Informan en el escrito que justo tras tener acceso a dicho almacén, comenzaron a tener descuadres en el inventario. Así, el 8 de febrero de 2018 a las 20:30 horas, mientras Erika fileteaba un lomo de ternera, su encargado recibió el aviso de otra compañera de que estaba ocultando casi un kilo de carne envuelta detrás de la máquina cortadora, denunciando que se lo llevó a la hora de cierre, y que a partir de ese momento ya no se produjeron más descuadres de existencias hasta el día de hoy.

El kilo de lomo bajo de ternera ronda en estos momentos los 18 y 20 euros de coste en un supermercado, por lo que si además se habla de menos proporción, la denuncia de los propietarios del restaurante hablan de que se ha llevado a cabo un hurto menor. El juicio será llevado por el Juzgado de instrucción número 4 de Jerez, y se celebrará el próximo 25 de junio a las 10 horas de la mañana.

Erika García en la redacción de elMIRA.es

Desde la dirección del conocido restaurante mexicano se informa a elMIRA.es que Erika García conoce perfectamente cual fue el motivo del despido, aludiendo que el acudir a un medio de comunicación es debido a su intención de hacer daño, y que si quisiera defenderse podría hacerlo en el juicio: “es lo más adecuado, es una persona despechada, no ha sabido cuidar su puesto de trabajo”.

La empresa comunica que el despido se ha realizado bajo todas las consecuencias: “sabemos que probar de manera innegable que ha robado carne o cualquier producto, es difícil. Tenemos el testimonio de dos compañeros, quien la formó en cocina y quien realiza las funciones de encargado. Dudamos que consigamos una sanción ejemplar”.  Añaden que realmente, para llegar a un acuerdo con ella, “le presentamos un despido improcedente, en el cual asumíamos todas nuestras obligaciones, la despedíamos fulminantemente sin preaviso, sin causa justificada, asumíamos la improcedencia y la indemnización correspondiente. Ha sido un despido improcedente de forma incuestionable, y lo único que queríamos hacer es defendernos de la forma que pudiéramos denunciando el hecho, y si la tienen que multar que la multen, a la cárcel no la van a enviar por tal delito”.

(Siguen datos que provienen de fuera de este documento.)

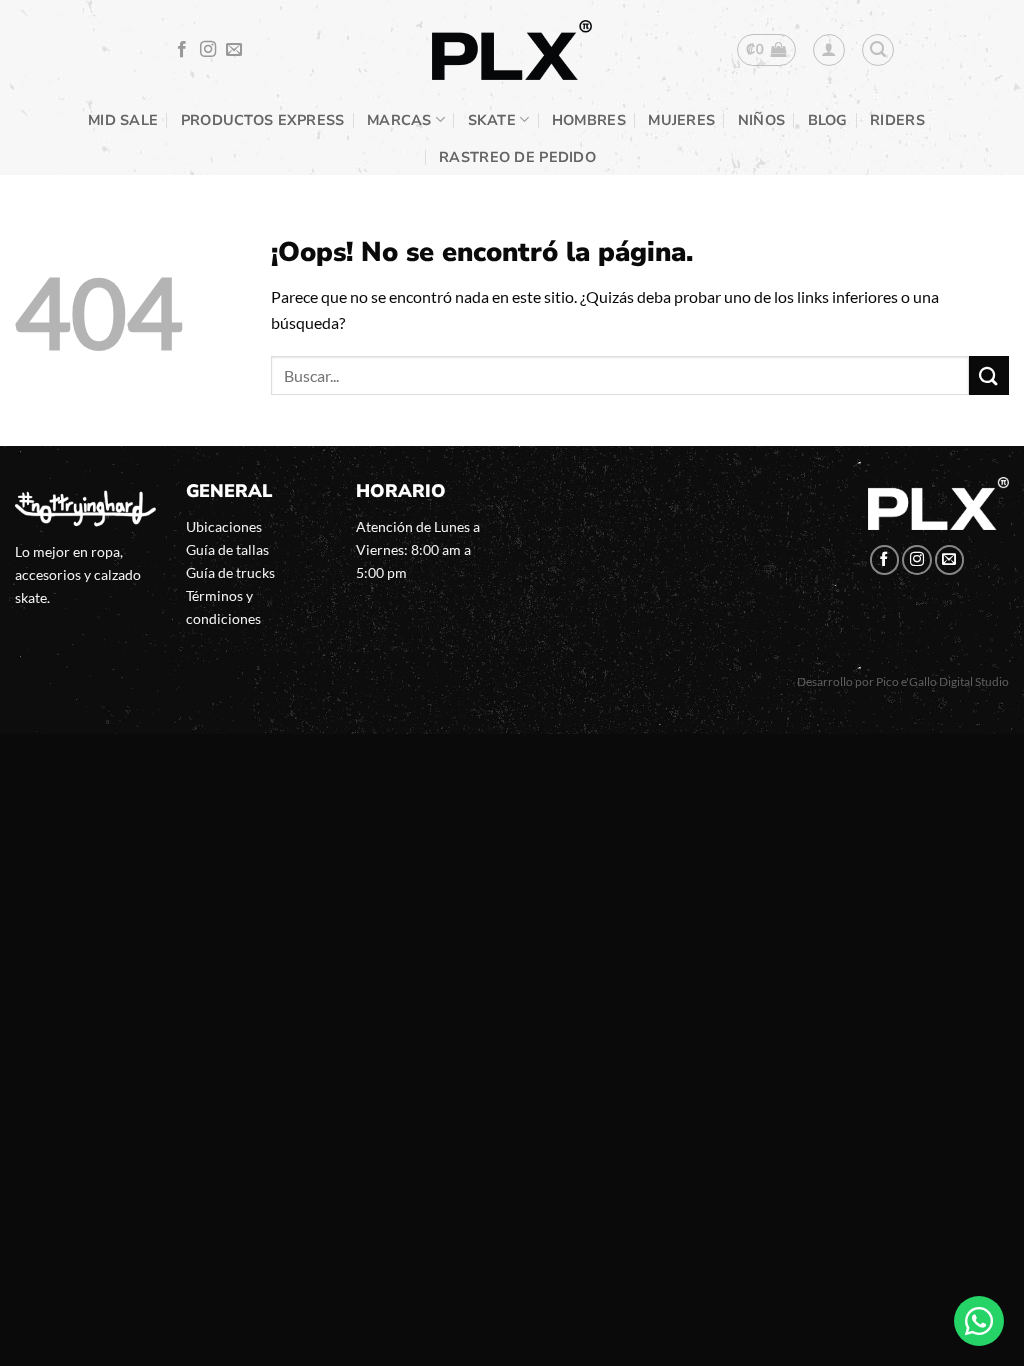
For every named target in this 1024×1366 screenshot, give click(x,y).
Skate (492, 120)
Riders (897, 120)
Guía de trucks (230, 572)
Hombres (589, 120)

Destacan que el “argumento de Erika para no aceptar el finiquito y la indemnización es que ella no consentiría firmar ese documento porque estaría reconociendo que había robado. Entendíamos que eso es lo de menos, era la forma de poder cerrar todo, abonarle cada céntimo que se le debía en liquidación y derechos. Una cifra que rondaría los 1.500 euros. Pero ella insistía en decir que no había robado”.

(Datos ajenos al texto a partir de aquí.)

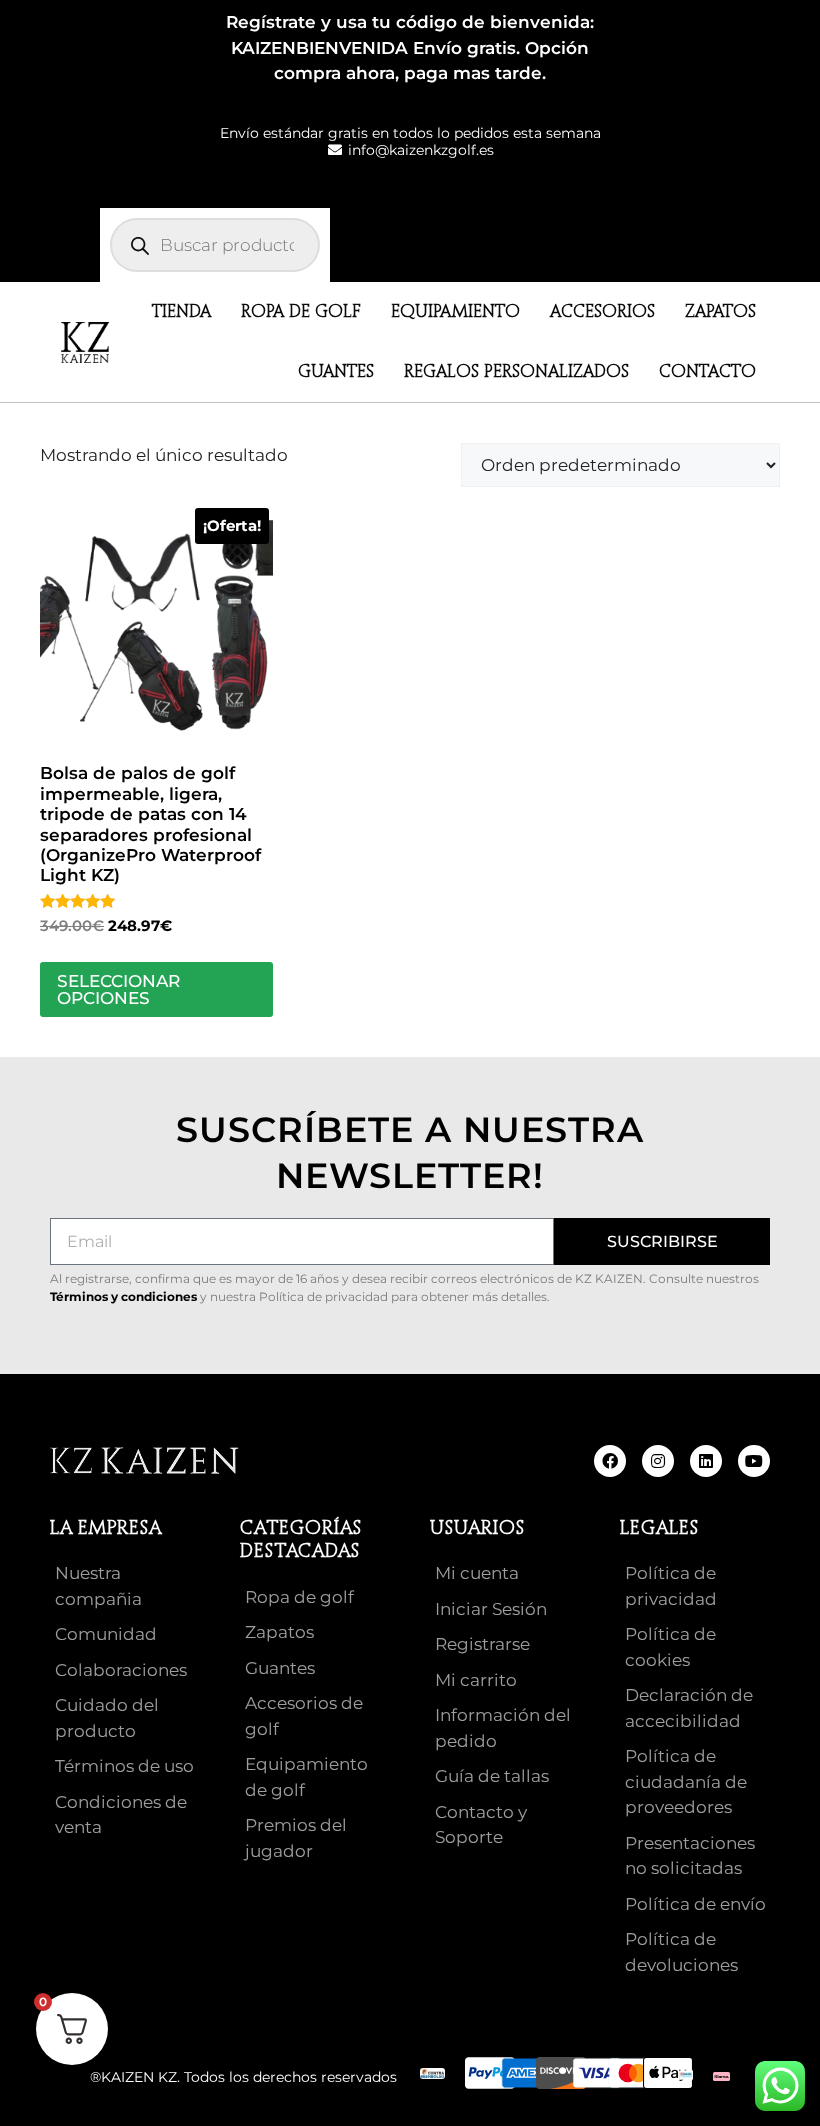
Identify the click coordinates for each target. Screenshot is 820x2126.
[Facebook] (610, 1461)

Manifiestan además que el desfase entre el despido y la interposición de la demanda por el hurto vino a consecuencia de discrepancias con el letrado, que no daba el visto bueno a la demanda, a pesar de la insistencia de la empresa, hecho que provocó que se dilatara en el tiempo la presentación de la misma en el juzgado. Destacan además que la versión que mantiene la denunciada de utilizar la realización del manual como para confirmar que había premeditación, es incierta, pues mas trabajadores participaron en su realización y mantienen sus puestos de trabajo.

Por su parte, Erika García, según ha informado en la redacción de este medio, seguirá adelante con la denuncia por despido improcedente, intentando así que se respeten sus derechos laborales y su honorabilidad.